Column By: RANDY KANE / RPW – HAMBURG, PA – There are not that many challenges left in weekly Sportsman racing for Craig Whitmoyer.
Looking at the 2017 racing season, though, the 41-year-old veteran race team owner and driver has found one.
The Hamburg resident already is a four-time Sportsman track champion (2002, 2003, 2007 and 2010) running weekly at Big Diamond Speedway in Forestville and, in addition, Whitmoyer has topped the Thunder on The Hill Sportsman mini-series championship back in 2010 at Grandview Speedway in Bechtelsville. Whitmoyer’s been campaigning weekly, now, the past four seasons at the Berks County based third-mile high-banked track and in 2015 he finished solidly as the runner-up in the season-long standings. Last season, he finished third in the points race. That’s put Whitmoyer up to the challenge of winning the Grandview weekly Sportsman track championship for 2017.
“I don’t really want to talk about the championship,” suggested Whitmoyer. “I was in the hunt right to the end, last year, until I got caught up in a couple of late season Talladega-styled wrecks that took me right out of that race. I don’t want to hear any talk about championships until, maybe, September. I just plan to go out there each Saturday night, give it 110% and we’ll give it our best. We’ll take what we get each week and try to come back running better the next weekend. We’re just going to race and have fun.”
Whitmoyer’s been racing, now, for roughly two-dozen seasons, after starting out at Big Diamond steering a Roadrunner ride, which he built at home as a teenager. His family knew more about 358 Modified racers and a lot about Sportsman cars, so, the following year they went to work building a Sportsman ride and went racing.
“I’ve been involved with a Sportsman car long enough, now, and it’s time to move up,” revealed Whitmoyer. “I’ve been thinking of moving into a 358 Modified for about three years, now, but just haven’t put everything together. I’ve got a small crew. I don’t have any big dollar backers. I have no real crew chief or all the extra parts and all the goodies those bigger teams have. I’ve got a limited budget and they put on new tires each week and it’s tough being a little guy. You get torn up one week, you fall behind and it’s very hard to get caught up again.

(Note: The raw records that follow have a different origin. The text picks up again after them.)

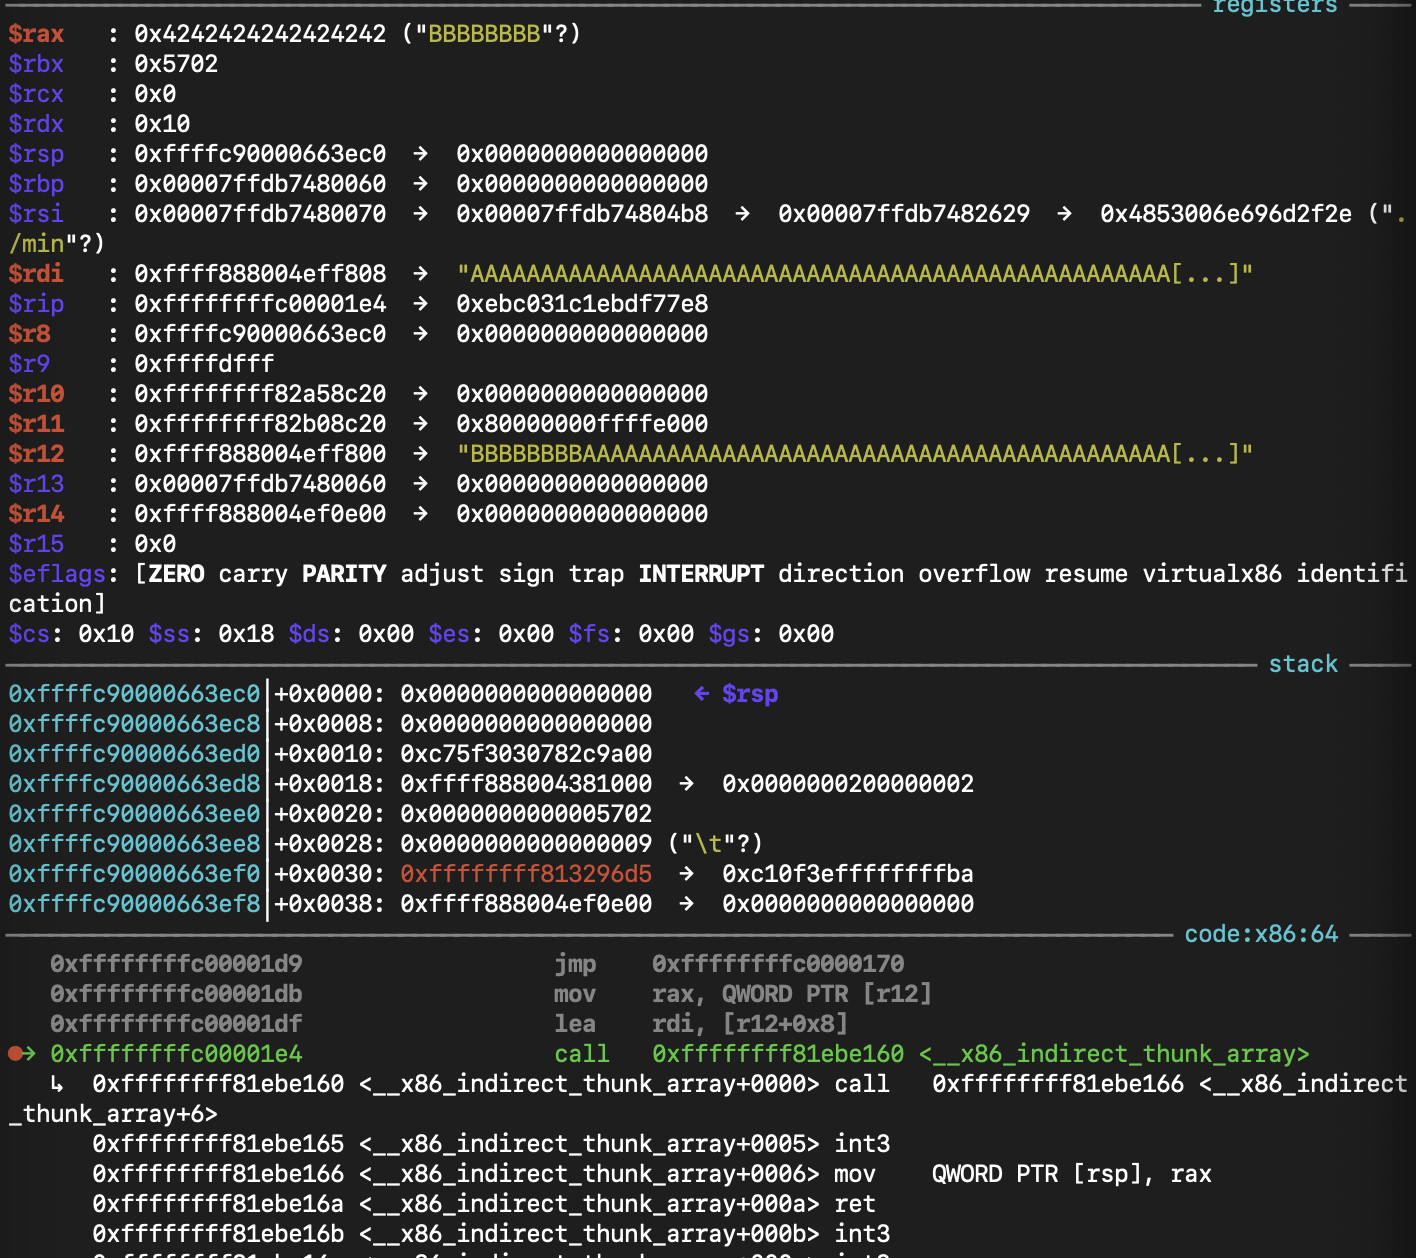Click the red breakpoint dot beside current instruction

click(x=14, y=1053)
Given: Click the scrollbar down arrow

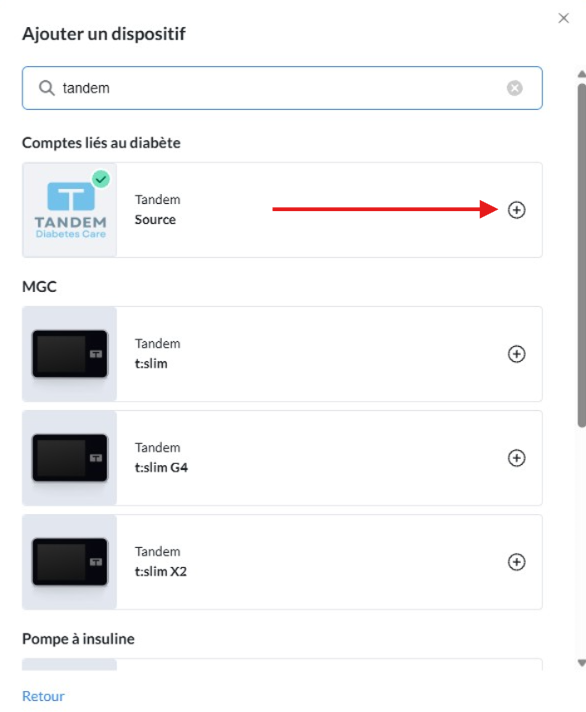Looking at the screenshot, I should tap(581, 663).
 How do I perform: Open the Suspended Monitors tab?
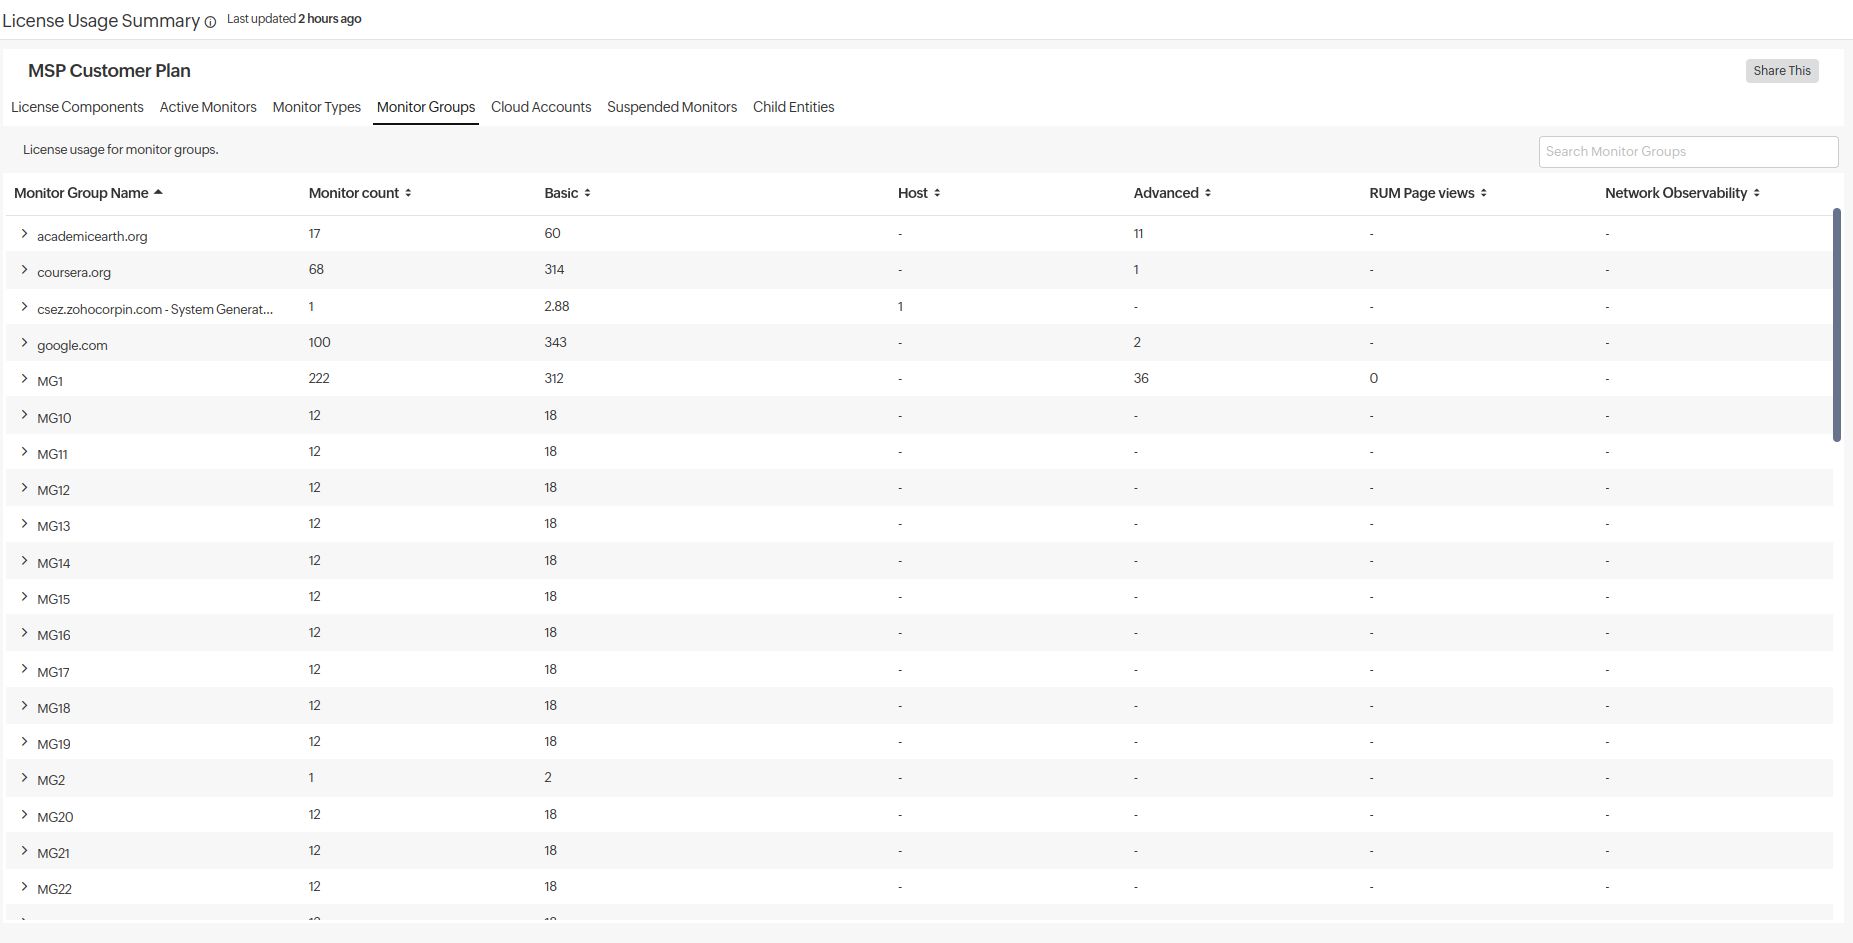tap(672, 107)
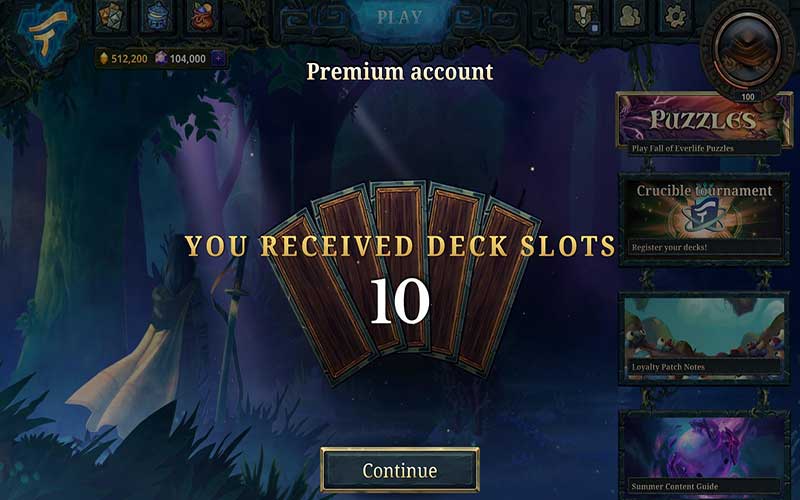Open the quests exclamation icon
This screenshot has width=800, height=500.
583,16
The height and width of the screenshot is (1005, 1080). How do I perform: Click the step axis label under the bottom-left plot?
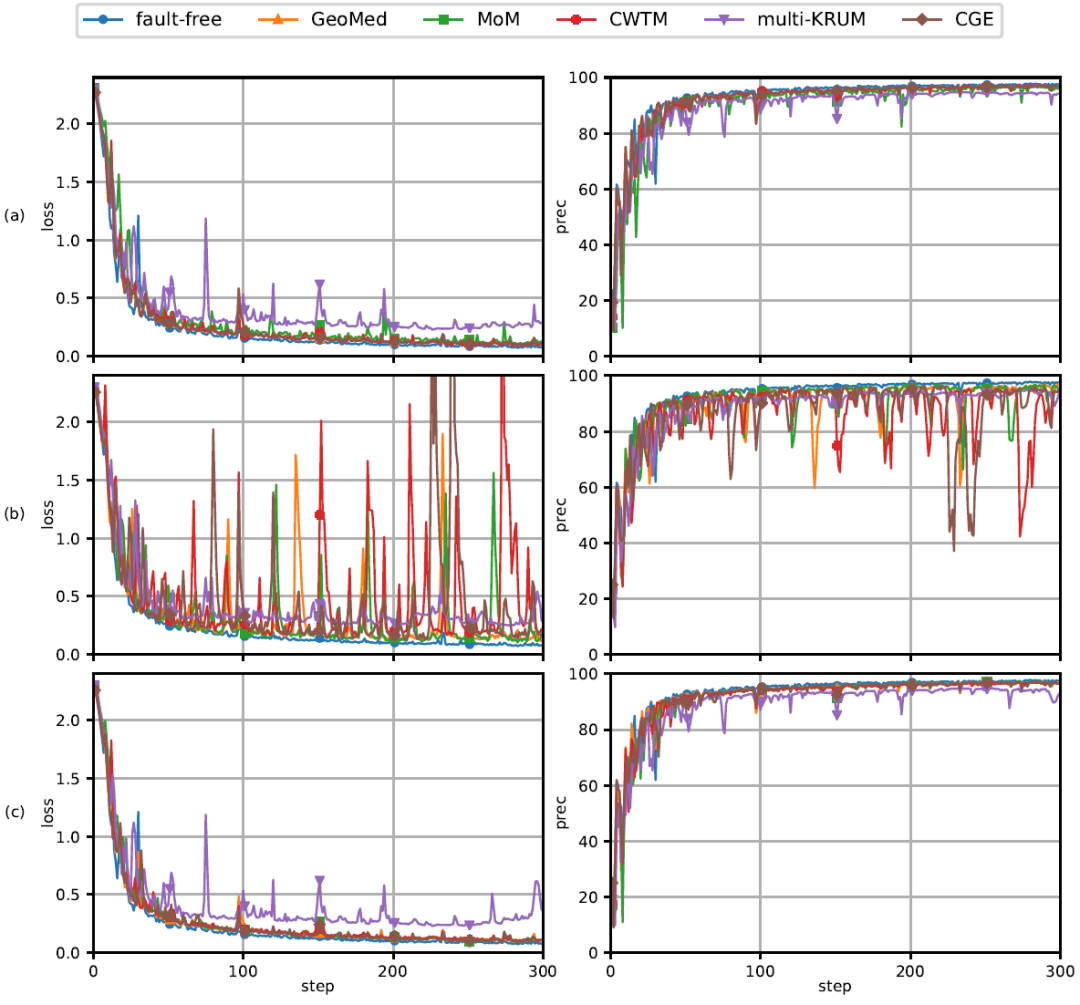coord(317,987)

“It’s a lot of work. I’ve got bills to pay like everyone else, running a Sportsman car. I help out my brother (Brandon) who’s racing his own Sportsman at Grandview, plus I do all the weekly maintenance stuff on Daryl Dissinger’s Sportsman he races weekly at Big Diamond. Getting my car ready for Grandview is tough enough. If I do run a 358 Modified I won’t do it unless it’s done right. I tried doing it several years ago and bit off more than I could chew, forcing us to return to a Sportsman. I could build a good 358 Modified car, but I want to do things right or not bother,” explained Whitmoyer, who works full-time during the week as an operations manager at Green Acres Outdoor Living in Whitehall.
Whitmoyer has six career Sportsman victories at Grandview, plus he has the all-time career high of 26 triumphs in a Sportsman at Big Diamond. At the end of 2016, Whitmoyer won a bunch of big-paying Sportsman specials at places like Bridgeport Speedway in New Jersey and Five Mile Point Speedway in New York and hopes to do a little traveling again in 2017.
“I love running Bridgeport and I’ll run the Poker Series events there in 2017, plus I’ll run a handful of races with my 358 Modified car at Big Diamond with no real schedule right now,” Whitmoyer offered. “We got the Sportsman car going pretty darn good at the end of last season after struggling a lot throughout the year. I have plenty of power through Leindecker Racing Engines in Center Valley under the hood and I’ll just race that same car again in 2017. It’s the same car we raced in 2016, I didn’t even put a new body on it. We’ll start off the year at Bridgeport the week of the Grandview practice and begin at Grandview on opening night, April first.”
A Grandview Sportsman championship in 2017, certainly, would be a nice feather in his cap, with that challenge still something he’d love to accomplish.
“This year is this year,” announced Whitmoyer, who’ll turn 42 in August. “We’ll do the best we can and do what we can do.”